*WORK INSTRUCTIONS*:
Reproduce the Phenoscape annotation page starting at "A requirements and" and ending at "source (usually NEXUS)", renaming "MX" to "mx" throughout.

*TEXT SECTION*:
--------

Collaborative Phenotype Annotation

From phenoscape
Revision as of 21:17, 18 September 2011 by Jim Balhoff (talk | contribs) (Requirements from Phenoscape I curation workflow (that are expected to carry forward))

Requirements

A requirements and priorities document is in development and being reviewed by stakeholders.

Technology options

MX

Requirements from Phenoscape I curation workflow (that are expected to carry forward)

  • import matrix data from file source (usually NEXUS)
    • Supported. Can import character and state labels, matrix data from a NEXUS file. This is a one-time import before editing in MX.
  • hold a reference to a publication as the source for the matrix
    • Supported. Has a module for maintaining references (publications) which can be used throughout the system. References can be used to tag several different types of data in the system.
  • view and edit matrix
    • Supported. Several different matrix viewing and editing modes. Subsets of the matrix can be given a label and viewed/edited. In MX all the characters and OTUs constitute one global matrix - a labelled matrix is an arbitrary view into this big matrix via a specific list of characters and OTUs.
  • free text entry for characters and character states for a matrix
    • Supported.
  • free text entry for OTUs
    • Supported.
  • annotate OTUs with taxonomy ontology ID
    • Not directly supported. There is a taxonomy module which OTUs can reference. However for Phenoscape needs we would probably implement a separate ontology/controlled vocabulary field for OTUs.
  • add specimens for each OTU, select museum code from ontology
    • Supported but complex. MX has a pretty comprehensive specimen management module. However it is much more complex than that in Phenex.
  • ontology term autocomplete for term input
    • Supported, via Bioportal data services. However the EQ entry form is being updated and is somewhat in flux at the moment.
  • term info panel for terms selected in autocomplete
    • Not supported - would require implementation. A trivial but somewhat lacking implementation could provide a link in MX that would pop open the Bioportal term info page.
  • ontology tree browsing panel or linkout to term in BioPortal tree view
    • Not supported - would require implementation. A trivial implementation could provide a link in MX that would pop open the Bioportal term info page.
  • output to Excel report - consistency review; author page
    • Not supported - would require implementation. Could be nicely implemented as a public-viewable web page in MX.

--------

*DATA SEGMENT*:

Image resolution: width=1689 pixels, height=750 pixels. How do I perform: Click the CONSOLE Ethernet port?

--------

*RESULT FOR THIS EXERCISE*:
A requirements and priorities document is in development and being reviewed by stakeholders.

Technology options

mx

Requirements from Phenoscape I curation workflow (that are expected to carry forward)

  • import matrix data from file source (usually NEXUS)